» Written instruction
Report every line of the entries below that contains the word "Where", copying each such line in full. Case counts.

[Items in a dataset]

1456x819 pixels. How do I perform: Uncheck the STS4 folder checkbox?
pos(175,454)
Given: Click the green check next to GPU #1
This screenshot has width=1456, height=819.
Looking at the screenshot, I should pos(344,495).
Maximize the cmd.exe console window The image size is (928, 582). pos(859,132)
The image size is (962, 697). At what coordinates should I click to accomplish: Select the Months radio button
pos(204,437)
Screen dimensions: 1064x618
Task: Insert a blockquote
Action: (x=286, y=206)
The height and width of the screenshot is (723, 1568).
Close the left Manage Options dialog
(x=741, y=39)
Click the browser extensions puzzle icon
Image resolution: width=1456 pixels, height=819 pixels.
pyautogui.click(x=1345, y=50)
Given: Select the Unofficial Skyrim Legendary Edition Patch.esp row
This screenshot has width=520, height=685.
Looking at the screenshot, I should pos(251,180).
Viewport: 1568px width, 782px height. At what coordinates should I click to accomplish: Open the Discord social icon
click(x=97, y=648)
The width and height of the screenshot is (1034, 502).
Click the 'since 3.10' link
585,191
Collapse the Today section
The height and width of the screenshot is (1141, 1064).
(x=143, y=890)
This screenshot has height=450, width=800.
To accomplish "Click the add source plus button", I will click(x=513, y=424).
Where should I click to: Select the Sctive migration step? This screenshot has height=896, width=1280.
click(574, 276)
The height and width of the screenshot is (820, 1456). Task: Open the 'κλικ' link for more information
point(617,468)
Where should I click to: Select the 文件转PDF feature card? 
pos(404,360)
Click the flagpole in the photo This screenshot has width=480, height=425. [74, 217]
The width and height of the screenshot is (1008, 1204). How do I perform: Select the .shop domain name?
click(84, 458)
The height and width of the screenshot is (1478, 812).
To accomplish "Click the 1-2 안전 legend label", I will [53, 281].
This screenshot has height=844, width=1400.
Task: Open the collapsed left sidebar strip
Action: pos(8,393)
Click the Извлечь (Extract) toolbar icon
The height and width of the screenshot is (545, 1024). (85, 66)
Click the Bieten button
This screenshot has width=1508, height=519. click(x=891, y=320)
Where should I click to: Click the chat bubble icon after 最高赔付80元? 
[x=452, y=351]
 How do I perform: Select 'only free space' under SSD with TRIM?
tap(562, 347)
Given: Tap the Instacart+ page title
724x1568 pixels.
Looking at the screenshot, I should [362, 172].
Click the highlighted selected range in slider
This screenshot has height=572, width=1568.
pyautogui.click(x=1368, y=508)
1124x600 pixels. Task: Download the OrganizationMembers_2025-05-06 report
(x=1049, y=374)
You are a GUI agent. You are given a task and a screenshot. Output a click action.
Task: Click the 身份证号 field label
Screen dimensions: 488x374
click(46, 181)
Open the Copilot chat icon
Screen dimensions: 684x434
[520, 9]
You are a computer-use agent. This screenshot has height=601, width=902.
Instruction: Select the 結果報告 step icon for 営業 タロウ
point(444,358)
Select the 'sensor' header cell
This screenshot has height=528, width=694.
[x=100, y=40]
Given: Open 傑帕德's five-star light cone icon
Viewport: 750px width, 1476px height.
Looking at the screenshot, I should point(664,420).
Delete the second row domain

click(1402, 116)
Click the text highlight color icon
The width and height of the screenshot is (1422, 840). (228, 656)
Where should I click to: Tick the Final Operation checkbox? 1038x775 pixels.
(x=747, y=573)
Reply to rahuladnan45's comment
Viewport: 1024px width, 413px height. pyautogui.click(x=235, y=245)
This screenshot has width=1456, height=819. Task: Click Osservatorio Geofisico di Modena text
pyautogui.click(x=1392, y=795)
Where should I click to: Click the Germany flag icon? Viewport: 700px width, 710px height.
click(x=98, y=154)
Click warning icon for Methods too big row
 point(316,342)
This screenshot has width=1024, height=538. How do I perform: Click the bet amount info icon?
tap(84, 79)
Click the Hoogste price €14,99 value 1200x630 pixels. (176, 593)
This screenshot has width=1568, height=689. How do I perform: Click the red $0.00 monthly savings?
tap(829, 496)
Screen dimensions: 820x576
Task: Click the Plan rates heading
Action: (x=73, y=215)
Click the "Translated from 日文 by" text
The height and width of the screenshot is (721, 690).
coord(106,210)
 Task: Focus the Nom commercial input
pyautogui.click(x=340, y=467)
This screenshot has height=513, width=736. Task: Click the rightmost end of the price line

» Solved exercise
Where should I click to: Select the Sctive migration step? This screenshot has height=896, width=1280.
Where should I click to: Select the 文件转PDF feature card? 
Where should I click to: Click the chat bubble icon after 最高赔付80元? 
Where should I click to: Tick the Final Operation checkbox? 1038x775 pixels.
Where should I click to: Click the Germany flag icon? Viewport: 700px width, 710px height.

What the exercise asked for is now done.